Understanding How Social Media Is Changing Human Discourses
A review of The Discourse of Digital Civic Engagement: Perspective from the Developing World by Ademola Adesola.
WITH the advent of the New Media, a means of mass communication enabled and enhanced by the exponential rise in digital technologies, comes an incredible change in human communicative and interactive undertakings. The social media, with the active aide of the Internet, is increasingly reshaping the tenor and texture of human discourses, socio-political discourses especially. Digital media technologies are now powerful tools that provide veritable grounds for effective communication and exchange of information across different divides. As it is in the developed spheres of the globe where digital media technologies broke forth and are exhaustively deep-rooted, the developing nations of the world are now equally appropriating the manifold advantages of the New Media as well as developing strategies to manage its vexing propensities.
In Nigeria for example, social media platforms like Facebook, Twitter, WhatsApp, SnapChat, Instagram, among a couple of nondescript others, have become notable market places of ideas. In these spaces, robust discussions of socio-political and economic issues supervene. The habitués of these spaces – known in certain circles as ‘netizens’ or ‘internet rodents’ – freely cross the swords of disagreement with one another on matters of national relevance, and consistently critically x-ray the (in)actions of both governmental and non-governmental personages.

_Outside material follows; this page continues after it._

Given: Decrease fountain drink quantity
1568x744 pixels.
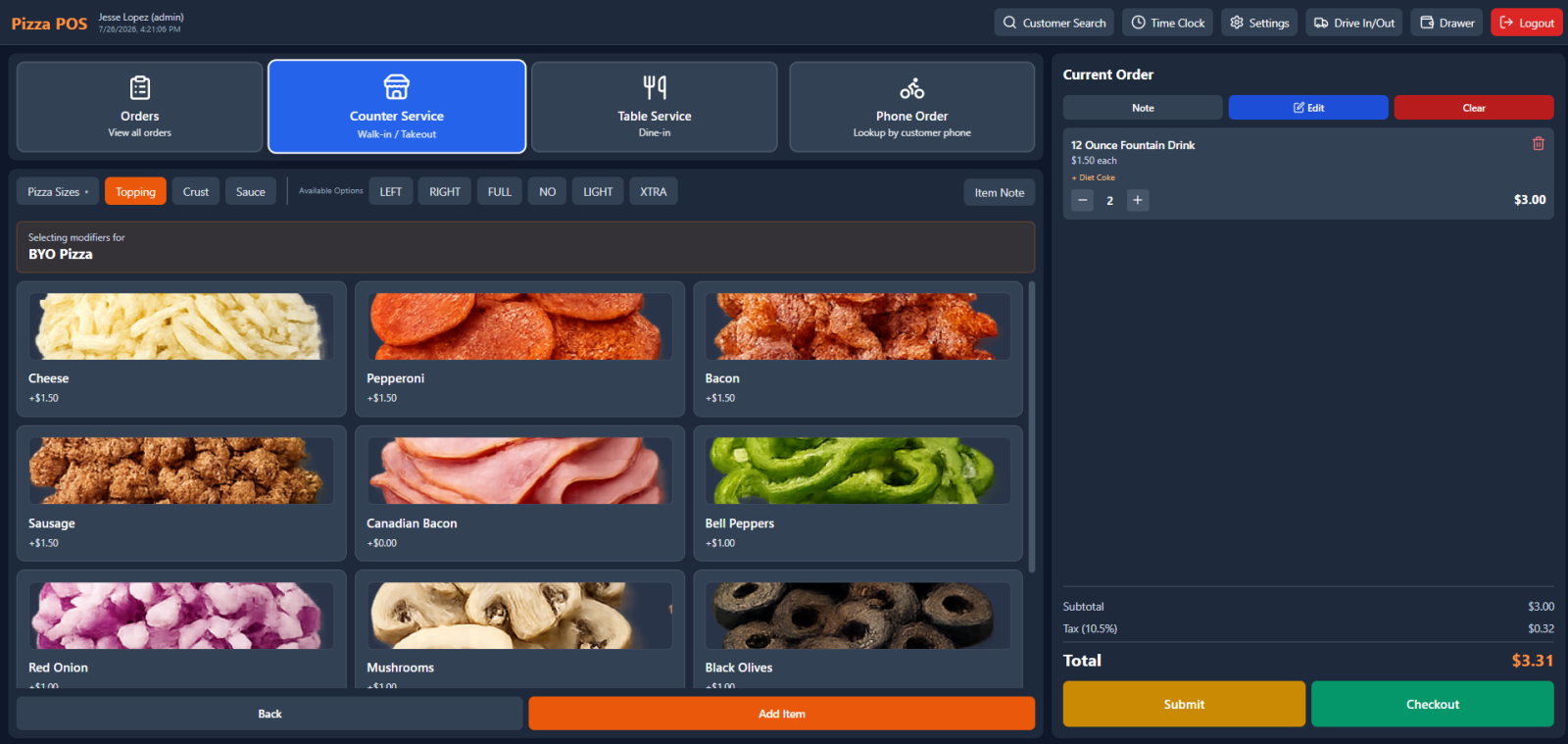Looking at the screenshot, I should coord(1082,200).
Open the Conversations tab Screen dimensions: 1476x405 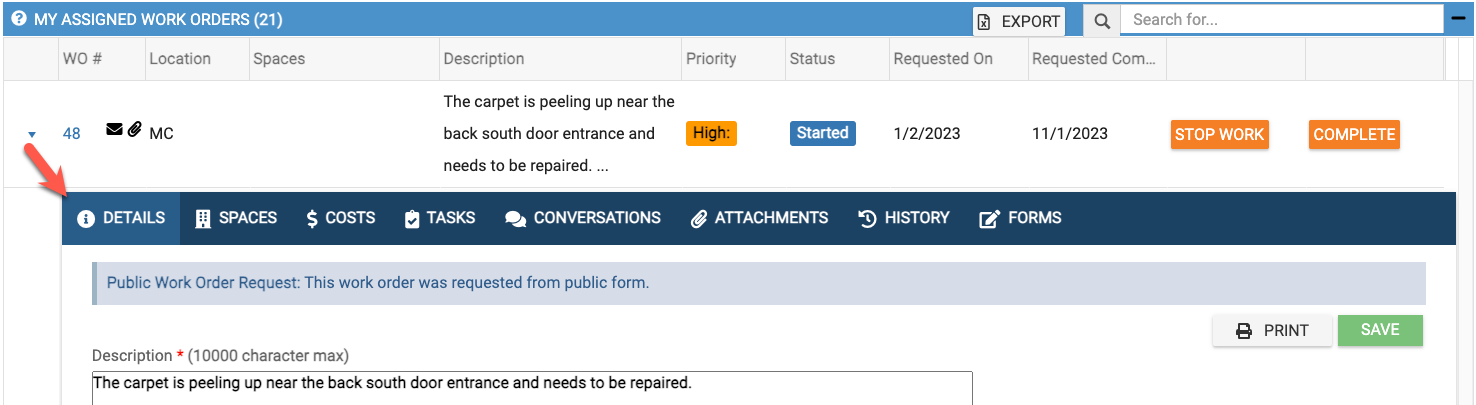583,218
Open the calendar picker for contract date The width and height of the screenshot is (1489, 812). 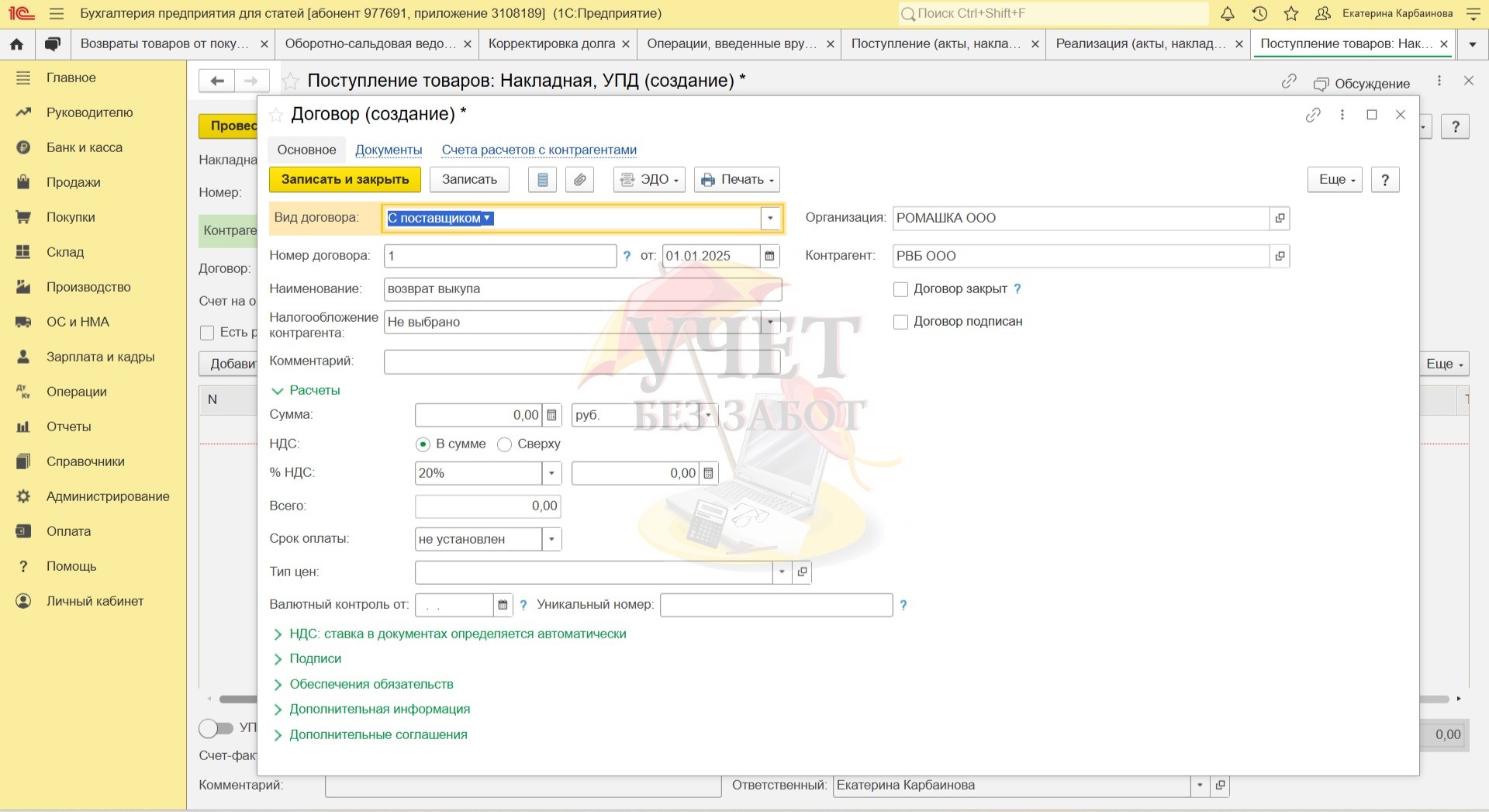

Accordingly, it is to the New Media, its technology-enabled widening platforms principally, that we are indebted to for the rise of ‘citizen journalism’ (aka participatory/democratic journalism), an unregulated orb where citizens effectively participate in the process of gathering, reporting, analysing, and publicising news and information. Because of the radical improvement in digital communication technologies, many more citizens now consider journalism as critical to their socio-economic wellbeing and as such cannot be left entirely to certified journalists.
What we now have, courtesy of the New Media, is a democratised public space which ensures that citizens effectually participate in shaping and contributing to local, national, and international discourses. Through electronic devices of varied capacities, citizens not only share information but also express their views on a broad range of issues concerning the development of their country.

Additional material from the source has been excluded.